Jumping to the condition of survivor implied understanding what was utterly incomprehensible: the institutionalization of murder. The Nazi “process” required the absolute renounce of German and Polish citizens in favor of an unquestionable political identity. One palpable reality: the lack of relevance of ideologies. The only certainty was the insecurity of human beings, the remoteness of power, the way in which they were dragged, humiliated, coerced. The meaning of democracy degenerated into a totally negative energy. Who assumed all power through the polls (Hitler) managed to eradicate from politics all democratic mechanisms that made impossible a confusion of the terms totalitarianism/democracy, good/evil, politically correct/politically incorrect. The survivor-the Jew- found himself compelled to work with two sole options: to live or to die. The mission of the perpetrator consists in destroying life and known social and institutional forms and supplant them with an authoritarian exercise of power based on the extermination of the Other. How could a survivor transfer to a position of independence and interdependence (complete respect for the Other) without giving in to the temptation of becoming in turn a perpetrator?

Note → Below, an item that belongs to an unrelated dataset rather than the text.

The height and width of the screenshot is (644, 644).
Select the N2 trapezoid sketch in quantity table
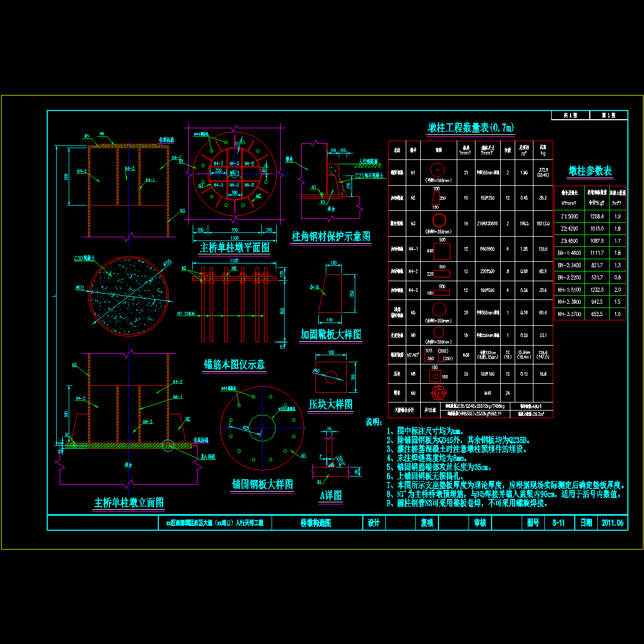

Luis Vicente Leon [3], Venezuelan journalist wrote that the challenge of the fight for democracy does not consist only in the strengthening of institutional mechanisms associated with the concept of governability but in the eradication of the feelings of anguish, frustration, fright and lack of confidence that are installed in the collective psyche when the checks and balances of a Constitutional State fail.

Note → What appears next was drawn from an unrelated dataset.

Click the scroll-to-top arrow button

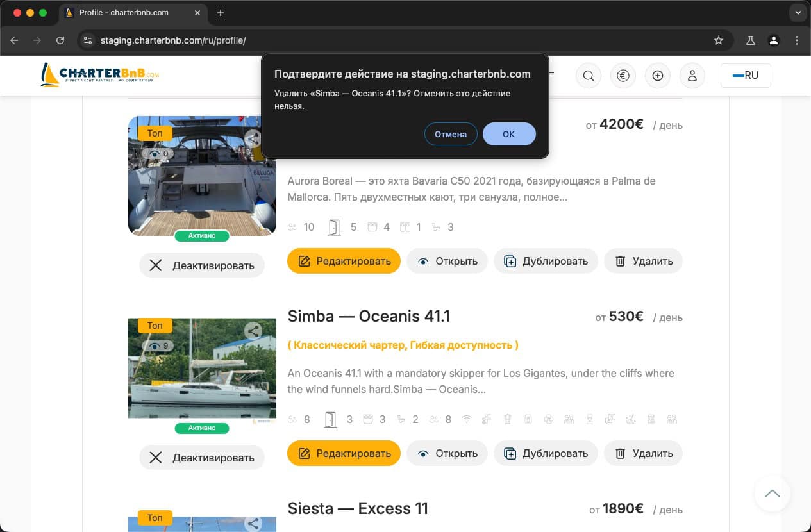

The challenge of those Jews and Arabs that traveled to Auschwitz was not to overcome discrimination or deepen into the governability in Israel, but to make possible the access to the circle of well being and inter-dependence studied by de Vries.
The only important revolution is an internal revolution, the road back to oneself, the road that leads to exploring less known zones of our conscience: the radical vulnerability of our existence and our independent nature. The acceptance of the Other
[2] Kertész, Imre (2002): Un instante de silencio en el paredón. El Holocausto como cultura, Barcelona, Herder, pp.32.
[3] Ver el diario “El Universal” de Caracas (23/05/04).